Sunday, March 30, 2014

Tata Elxsi - high tech history but lots of uncertainty

TATA Elxsi was formed in 1989 and has Subramaniam Ramadorai in common with TCS. It was setup as the Indian arm to manufacture multi-processor based computers. Wikipedia claims that the TATA group was a venture investor in Elxsi in the US as well.

The company does 2 things - software development & services and systems integration. Over 90% of the revenue comes from the software development & services division. I fail to understand how this company does not have a conflict of interest with TCS. Even though the company claims it is the embedded product design arm of the TATA group (77% or so of the revenue of the company is in this basket) - TCS does the claim to do something similar in the TCS Embedded Systems group.

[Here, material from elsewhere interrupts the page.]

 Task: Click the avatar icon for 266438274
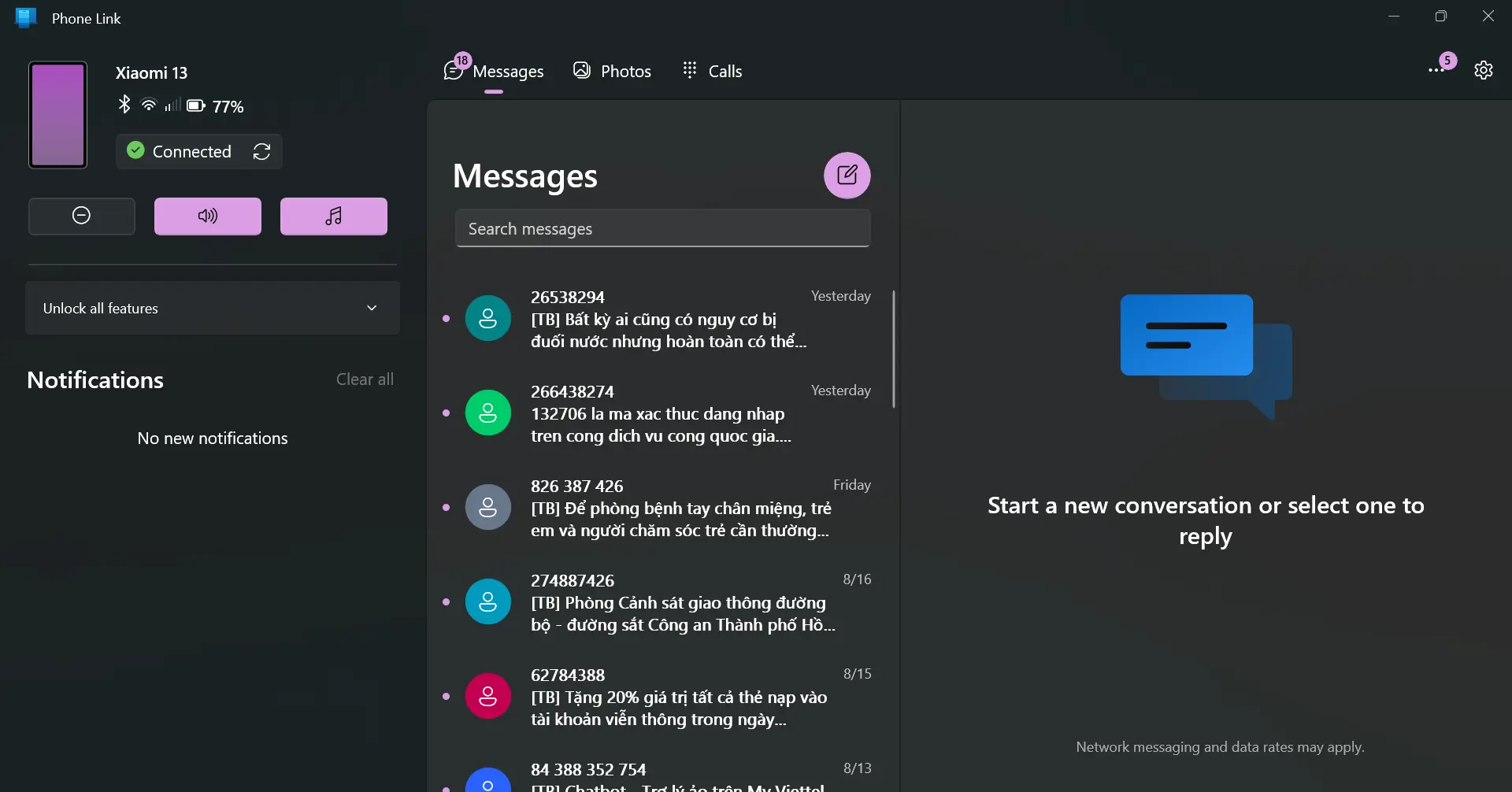point(488,413)
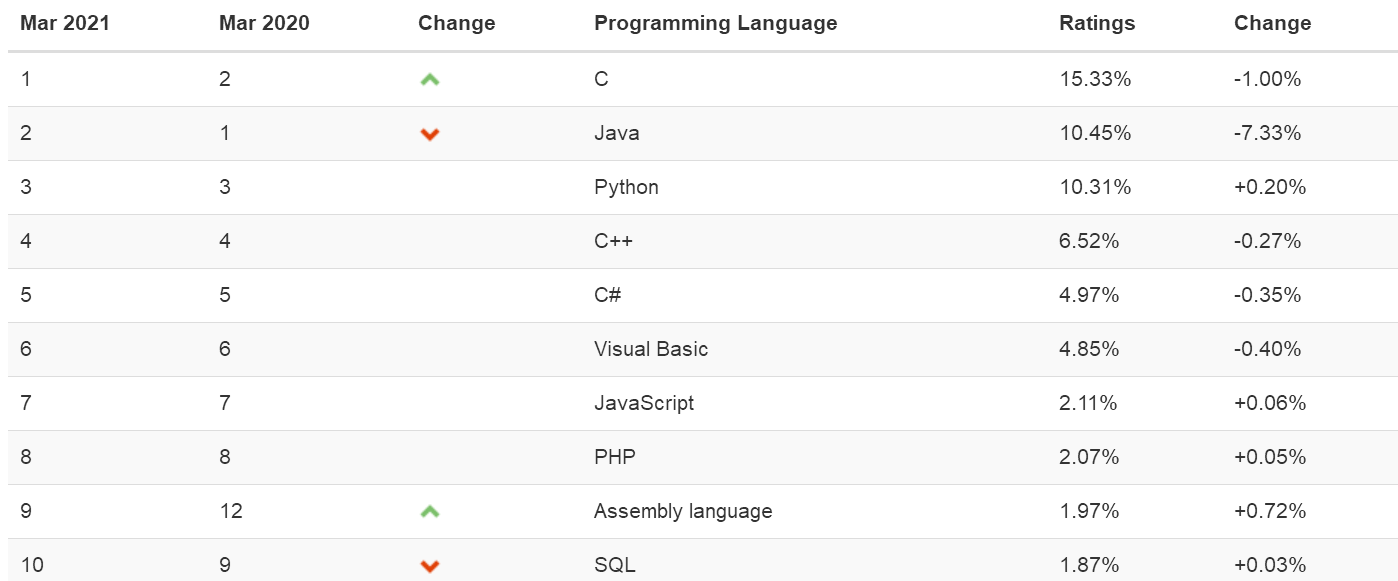Click the C++ language entry
This screenshot has height=581, width=1398.
click(x=613, y=241)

There are some reports about Madhukar Dev saying that they should be at a 40% growth rate by FY2015-16 and that TATA Elxsi is a focus area for the TATA group.

1. How big is the moat?

Grade C moat
  • Brand: Maybe it is a brand in the embedded systems area but I get the feeling that most of the brand is in the TATA name for this company. Current customers include TATA Motors, Taj group of hotels, and the Indian motion picture industry - films(for animation and special effects).
  • Sales and distribution - I don't understand how this company is going to compete with its parent/sibling TCS.
  • Employees - Tata elxsi does seem to have a good team but nothing that the other software companies cannot replicate or don't already have.

2. Risks

  • Erratic sales pipeline could lead to lots of fixed costs such as the team
  • No real growth plans shared with investors
  • Transparency risk - how do the TCS embedded systems group and TATA Elxsi compete?
  • Customer credit - large debtors risk at 25% of sales
  • Obsolesce risk - the company needs to keep pace with technology as it is in a space where products and services can rapidly become obsolete. Elxsi itself went through that cycle back in the day when its multi-processor based systems didn't really pickup.

3. Financials

  • Cash flow from operations is actually leading net income - which is a rare and excellent sign
  • 19% is domestic business and the rest is export. Falling rupee with definitely benefit this company.
  • Employee cost is 57% in FY2013 compared to TCS at 37%. Pricing seems to a massive issue for TATA Elxsi. Also the employee cost might be rising due to wage hikes in the technology space in India.
  • Dividend % of sales in FY 2013 was 81% or so which is high because the company was trying to maintain the dividend level despite the falling profits. Also it does not seem that this company has any aggressive growth plans.
  • Return on equity in FY 2013 was 11.5% and TTM ended Dec 2013 is around 30%
  • Margins have gone down to 3.6% in FY2013 from 13.9% in FY2009
  • The company has some debt to the tune of 0.81 times Debt to EBITDA but why pay large dividends when the company has to increase its borrowings?
  • Debtors % of revenue stands at 23% which shows almost a 3 months payment cycle and is not a healthy sign.
  • R&D expenses are being counted as intangible assets - The intangible assets on the balance sheet are around 26 Crores. They claim to be amortized over 3 years but nevertheless rising. I find this practice and the fact that this is more than the net profit in FY2013 a bit worrying.

4. Soft Factors

  • The TATA group only owns 45% of this company whereas they own 70%+ of TCS.
  • I have been unable to find the director's shareholding in the company.
  • BSE website shows no insider transactions after 2009
  • Growth - a few good deals could really send the earnings zooming up as most of the costs are fixed and the company seems to be well staffed to take on challenges. Wikipedia claims TATA Elxsi's headcount to be 3500. But as a systematic high probability outcome thing growth may not be so much on the cards here.

5. Pricing

  • Current market cap stands at 1670 Crores with a TTM earnings of 58.5 Cores giving us a TTM P/E of 28.5. That price would be justified if the company grew its earnings at 30% per year for 7 years and 10% a year consistently after that. This is an unprecedented performance from this company and unlikely in my opinion.
  • At this point this is not a value investment.